** Opening PAGE EXCERPT block **

The onset of the Covid-19 pandemic in March 2020 created unprecedented chaos and challenges for super yacht owners and operators.
For much of the year, many countries remained closed to vessels. Cruising into 2021 the uncertainty continues. The impact of the emergence and subsequent spread of several Covid-19 variants that are more transmissible and render some vaccines less effective on cruising restrictions is as yet unknown. Although, vaccination programmes across the globe are picking up speed there still remains a degree of uncertainty as to whether we’ll see smoother sailing for yacht owners and operators later in the year.
What is certain however, is that pre-departure preparation and planning is more important than ever.
Vessels should anticipate and prepare for the eventuality of different rules on arrival to those expected. These could include additional bio-security protocols, including testing and quarantine as well as the unforeseen closure of ports of entry or maritime borders.

** Closing PAGE EXCERPT block **
** Opening INFORMATION PROVIDED block **

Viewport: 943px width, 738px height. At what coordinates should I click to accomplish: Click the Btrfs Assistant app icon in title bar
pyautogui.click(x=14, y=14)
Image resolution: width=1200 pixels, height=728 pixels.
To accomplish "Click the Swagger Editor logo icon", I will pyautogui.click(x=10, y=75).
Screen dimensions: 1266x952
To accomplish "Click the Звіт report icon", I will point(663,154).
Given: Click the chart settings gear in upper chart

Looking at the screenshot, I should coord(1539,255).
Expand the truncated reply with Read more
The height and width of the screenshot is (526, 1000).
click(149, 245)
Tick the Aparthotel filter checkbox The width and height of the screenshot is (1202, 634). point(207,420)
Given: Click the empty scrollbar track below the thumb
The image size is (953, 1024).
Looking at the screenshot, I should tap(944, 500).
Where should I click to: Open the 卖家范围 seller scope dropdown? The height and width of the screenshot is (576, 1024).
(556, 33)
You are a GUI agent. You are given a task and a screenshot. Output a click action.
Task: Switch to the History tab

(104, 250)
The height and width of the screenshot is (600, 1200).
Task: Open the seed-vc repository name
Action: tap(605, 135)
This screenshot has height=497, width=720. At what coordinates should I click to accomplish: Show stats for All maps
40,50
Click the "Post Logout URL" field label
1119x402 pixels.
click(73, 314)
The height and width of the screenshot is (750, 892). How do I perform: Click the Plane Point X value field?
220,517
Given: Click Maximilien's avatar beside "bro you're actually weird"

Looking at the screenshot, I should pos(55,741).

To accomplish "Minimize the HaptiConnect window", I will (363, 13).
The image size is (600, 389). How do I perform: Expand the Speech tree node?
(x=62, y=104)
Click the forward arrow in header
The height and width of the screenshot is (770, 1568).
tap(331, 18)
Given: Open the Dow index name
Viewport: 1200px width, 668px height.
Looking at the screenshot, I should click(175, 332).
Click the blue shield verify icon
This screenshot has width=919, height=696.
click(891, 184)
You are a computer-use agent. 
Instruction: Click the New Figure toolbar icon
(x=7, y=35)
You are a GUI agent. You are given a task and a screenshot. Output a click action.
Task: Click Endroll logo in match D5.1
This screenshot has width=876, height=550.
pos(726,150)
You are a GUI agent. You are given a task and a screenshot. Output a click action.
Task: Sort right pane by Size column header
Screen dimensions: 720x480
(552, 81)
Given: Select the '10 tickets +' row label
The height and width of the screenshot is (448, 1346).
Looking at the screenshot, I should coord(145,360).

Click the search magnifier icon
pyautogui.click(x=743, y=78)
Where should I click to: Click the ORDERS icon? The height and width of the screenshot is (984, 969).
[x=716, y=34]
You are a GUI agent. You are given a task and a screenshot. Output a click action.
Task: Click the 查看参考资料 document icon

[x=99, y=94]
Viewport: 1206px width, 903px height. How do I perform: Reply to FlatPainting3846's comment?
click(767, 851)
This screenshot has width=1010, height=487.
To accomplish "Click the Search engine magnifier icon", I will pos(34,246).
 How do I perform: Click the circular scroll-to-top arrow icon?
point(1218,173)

** Closing INFORMATION PROVIDED block **

### ACTION ITEM
According to the text on super yachts during Covid-19, what is certain to be more important than ever? The records aren't needed here.

### REPLY TO THE EXERCISE
Pre-departure preparation and planning.